Did you face any challenges in trying to nail the direction you were going for with either game?

At one point, I felt I did every transformation I could on those instruments… My assistants and I worked hard to find a new approach throughout the creative process that would push the ideas further. We ultimately decided to create a new “instrument”, made of a piece of wood, metal string, and using a contact microphone, our new “Redneck Bass” was created. It’s a very simple instrument that makes screaming sounds and enters a larger range of frequencies than guitars and basses.

Do you play video games? If so, do you have any favorites as far as horror games are concerned?

Unfortunately, I played more video games in my childhood than I do now. I remember having played to Phantasmagoria, really liking the experience, and playing the game during all night with friends. I really liked Max Payne too, in the early 2000s…Again, all of this is about a good story telling experience. Now I mostly play little games in parties with friends… At my studio, we play at Nintendo 64 Mario Tennis sometimes, just for fun.

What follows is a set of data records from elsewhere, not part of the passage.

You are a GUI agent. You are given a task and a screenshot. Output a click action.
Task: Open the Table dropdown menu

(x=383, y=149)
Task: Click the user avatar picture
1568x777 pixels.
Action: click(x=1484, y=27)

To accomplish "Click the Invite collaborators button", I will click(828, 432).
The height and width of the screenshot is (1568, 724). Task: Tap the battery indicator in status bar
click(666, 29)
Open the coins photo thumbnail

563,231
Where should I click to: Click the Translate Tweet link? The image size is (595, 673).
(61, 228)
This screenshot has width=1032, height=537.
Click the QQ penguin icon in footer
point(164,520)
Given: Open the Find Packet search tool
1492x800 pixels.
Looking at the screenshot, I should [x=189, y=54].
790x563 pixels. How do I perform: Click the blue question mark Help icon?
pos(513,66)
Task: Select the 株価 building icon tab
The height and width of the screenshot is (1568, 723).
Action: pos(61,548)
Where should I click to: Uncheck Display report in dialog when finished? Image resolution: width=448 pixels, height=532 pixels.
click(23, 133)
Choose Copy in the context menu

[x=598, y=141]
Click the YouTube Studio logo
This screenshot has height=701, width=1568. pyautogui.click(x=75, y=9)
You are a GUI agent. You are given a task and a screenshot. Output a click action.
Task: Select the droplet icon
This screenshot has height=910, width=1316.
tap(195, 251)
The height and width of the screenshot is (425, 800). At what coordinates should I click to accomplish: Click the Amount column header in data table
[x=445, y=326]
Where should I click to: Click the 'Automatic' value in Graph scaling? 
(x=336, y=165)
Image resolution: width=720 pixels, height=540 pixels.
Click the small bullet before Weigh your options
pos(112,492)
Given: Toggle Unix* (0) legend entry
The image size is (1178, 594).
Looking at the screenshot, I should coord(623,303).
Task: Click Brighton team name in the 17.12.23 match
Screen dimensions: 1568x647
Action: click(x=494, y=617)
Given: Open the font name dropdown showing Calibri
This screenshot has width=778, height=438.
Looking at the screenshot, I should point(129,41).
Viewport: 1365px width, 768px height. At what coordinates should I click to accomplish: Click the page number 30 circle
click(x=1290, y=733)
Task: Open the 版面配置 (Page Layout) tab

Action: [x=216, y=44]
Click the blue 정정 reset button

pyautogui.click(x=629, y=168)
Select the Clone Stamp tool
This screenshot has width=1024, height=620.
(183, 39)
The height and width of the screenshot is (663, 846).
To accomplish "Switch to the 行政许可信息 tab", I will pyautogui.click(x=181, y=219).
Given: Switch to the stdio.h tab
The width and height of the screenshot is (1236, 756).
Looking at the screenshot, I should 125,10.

Have you played either game? How did you react if you did?

While creating the music of Outlast 2 (as with Outlast 1), I would try to go to the Red Barrels Games studio on a monthly basis to check out the game. We would talk about what’s the next music cue, next levels, characters, important plot elements to consider for my creation… Then, at the end of the development, Red Barrels sent me a pre-final build of the game, that I could play at my studio and see if everything works well, in terms of the arrangements with SFX, mix etc. So we played the game with my assistants and at one point they were screaming so loud I wasn’t able to listen to the music and do my work. It was very funny!

If there is an Outlast 3, can we expect you back for that game?

I don’t have any idea right now. I did my very best to deliver what’s probably the best score of my life. I hope everyone likes it!

What are the perks of working with smaller studios such as Red Barrels?

They allowed me direct access to my own creativity, as well a close collaboration with creative directors, co-founders, level developers, and, especially, audio directors. I always feel comfortable pitching crazy ideas, never had to feel afraid to try new things. They give me more liberty for exploration. I don’t feel any sense of hierarchy because we’re all working in our own expertise to deliver the best possible experience. It’s a small dedicated team, and I feel like a part of it.

Do you have any other video games that you would really like the chance to work on?

I’m looking for great storytelling projects, I would love to work on other cinematographic, story-focused video games like the Uncharted series or The Last of Us. Also, I continue to score music for TV and movies, and at the end, I will always choose greater collaboration with creative people (what so ever film, TV or video game) as opposed to larger scale projects that might diminish my creative control because of the size and scope of the project.

What other projects do you have coming up in the future?

The biggest problem in video game industry for me is that I can’t talk about my next project, because of a series of non-disclosure Agreements… But I’m finishing a Montreal TV show called “Le Chalet” with outstanding collaborators. Also some other TV shows for this summer.